REVUE DE PRESSE DU 3 NOVEMBRE 2014

Publié le 3 novembre 2014

On commence avec cette information de Ouest France.

Hier à 23h30 le Cross a informé à la direction de course de La Route du Rhum qu’une collision s’était produite entre Sodebo et un cargo, mais que Thomas Coville était sain et sauf.

Dans le choc, le trimaran a perdu l’avant du flotteur tribord jusqu’au bras de liaison. La coque centrale semble avoir été aussi endommagée à l’avant. Sodebo Ultim’ se dirige désormais vers le port de Roscoff.

L’abandon de Thomas Coville ne fait aucun doute, Il ne reste plus qu’à le valider auprès de la direction de course.

On continue avec cette information de Paris-Normandie.

Un drone aurait été aperçu vendredi, survolant la centrale de Flamanville, c’est une information livrée sur Twitter par le chargé de campagne nucléaire de Greenpeace Yannick Rousselet.

Trois autres centrales auraient également été survolées vendredi entre 19 h et minuit.

Ce qui porte à treize le nombre de centrales survolées par des drones non identifiés.

Avant le survol de Flamanville, Yannick Rousselet avait affirmé que son organisation, Greenpeace, n’était pour rien dans ces survols.

Je vous rappelle que le survol des centrales nucléaires est interdit dans l’espace aérien dans un périmètre de 5 km et une altitude de 1 000 mètres.

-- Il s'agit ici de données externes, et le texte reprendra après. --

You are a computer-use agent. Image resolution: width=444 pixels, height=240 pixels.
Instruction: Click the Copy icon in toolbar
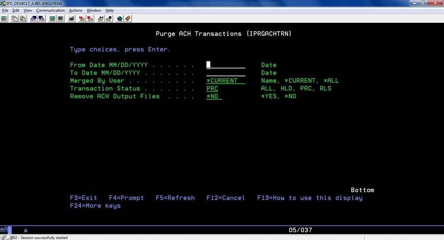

EDF a porté plainte contre ces survols de drones qui mettent en danger la sûreté et la sécurité des centrales.

On termine avec une information du Monde.

De nombreuses organisations donatrices internationales se sont engagées à verser 3 milliards de dollars pour aider l’Ouzbékistan, à sauver la mer d’Aral, au bord de la disparition en raison de son assèchement.

Ce financement vise à atténuer les conséquences de la catastrophe écologique pour 67 millions de personnes qui habitent dans la région d’Asie centrale.

Le président ouzbek, Islam Karimov, et le secrétaire général de l’Organisation des nations unies, Ban Ki-moon, avaient lancé un appel à l’aide international pour faire face à l’assèchement de la mer d’Aral, considéré par certains experts comme la plus grande catastrophe écologique pouvant être attribuer aux activités humaines.